Once the floor was poured in each area, a specialist team then worked on the structural elements. There were some precast retaining walls, with a considerable number of elements cast in-situ and they also used a pro-forma Doka box forming system.
“No two elements were alike, so the Doka system, which can be assembled like a jigsaw to accommodate unusual shapes, worked well,” says HEB.
The majority of all the vertical retaining walls within the facility were constructed mostly by using Doka shutters, due to the speed of this system.
The construction of the channels for the two courses was particularly difficult, says HEB, as they are made up of two-metre-thick stabilised (two percent lime and two percent cement) clay batters, which were then shotcrete lined with a 125mm thick concrete layer.
“The control required to ensure we got the correct stabilisation, compaction and excavation profile while placing the concrete on the batters, was particularly challenging.”
Once the concrete was shotcreted onto the banks it was steel trowelled to get the required finish.
“This was a challenge due to the requirement to complete 10 metre sections at a time which required us to pour continuously, up to a construction joint.”
HEB developed a mobile profile system that could be moved with the pour to ensure that the concrete was screeded and finished to the design angle.

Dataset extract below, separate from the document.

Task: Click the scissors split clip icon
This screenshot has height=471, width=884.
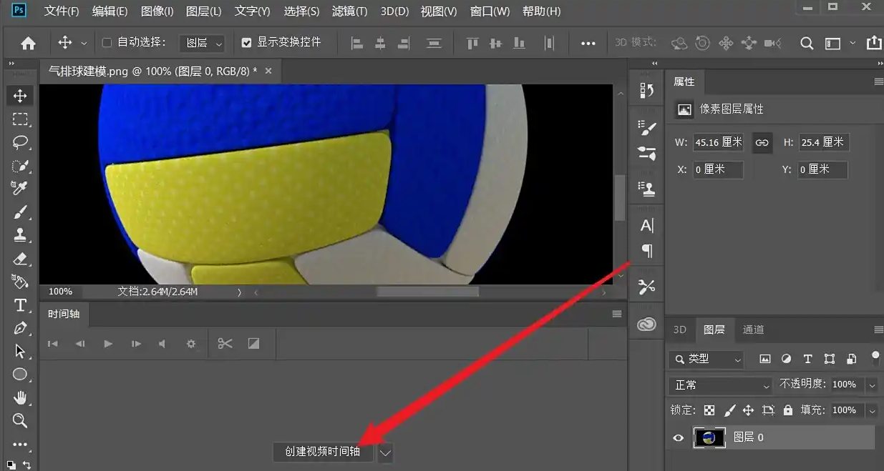Action: pyautogui.click(x=225, y=344)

The late award of the park contract meant that much of the earthworks had to be carried out over winter and this presented its own risk.
“We applied extra resource (working double shifts if necessary) when the weather was fine and suitable for earthworks and concrete pouring to catch up on time lost through unsuitable weather.

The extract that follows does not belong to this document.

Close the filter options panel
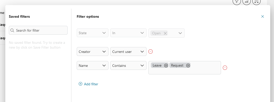This screenshot has height=102, width=274. pyautogui.click(x=262, y=16)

“Ground conditions were the biggest risk factor to the earthworks as they were so variable and the water table very high.

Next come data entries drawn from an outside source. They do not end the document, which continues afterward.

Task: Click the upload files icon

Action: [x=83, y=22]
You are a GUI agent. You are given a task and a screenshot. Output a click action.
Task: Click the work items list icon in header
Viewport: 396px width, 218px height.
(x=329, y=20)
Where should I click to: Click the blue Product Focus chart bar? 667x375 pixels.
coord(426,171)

“Drainage was a significant risk with large diameter pipes, some buried quite deeply. The ground conditions mean that the ground was often wet, swampy, black and sticky. We managed the risk through slide rails and trench shields and de-watering. We had to work in conjunction with earthmovers as some pipes had to be put in before filling.”
A confined site
Although it appeared to be a huge site it was, in fact, restricted and a lot of juggling was necessary to manage the multiple work fronts.
“The site looked big, but in fact every part of the site was to be built on, there were no other ‘stages’ where materials could be stockpiled or dried etc. The site was hemmed in by SH1 motorway, the Great South Road, Vodafone Event Centre.”
The site was also situated in a greenfield swampy area with clay soils, which made working during the wet season difficult. The ground water table was also very high which made working in deep structures and trenching challenging with potential excavation collapses. Most of the site had also been ‘worked’ in the past, including pre-loading for the pump station and heavy structural elements.
“The geotech was an unknown quantity and we worked closely with Gaia Engineering regarding the geotechnical status of the site. We had to shift all pre-load and cut down until we encountered virgin ground. This was then surveyed and then filled with controlled fill. There was a lot of cutting, pre- loading and drying. Lime and cement were added to condition the material. We re-used as much of the cut down material as possible and a large portion went to fill the Northern Car Park.”
HEB admits it has never constructed anything like this project before and, as it is the first facility of its type in the country, the company had little design/build precedents to go on. Because the geometry of the concrete course structures is made up of a series of complicated shapes, everything had to be constructed as unique in its own way – there were no benefits or efficiencies from structural repetition.
“The integration of the Design and Build packages within the client supplied design also added complexity to the project,” HEB adds.
- The finished project is an achievement recognised in the 2016 CCNZ awards where it was the winner of the Category 3 (projects with a value between $10m and $50m).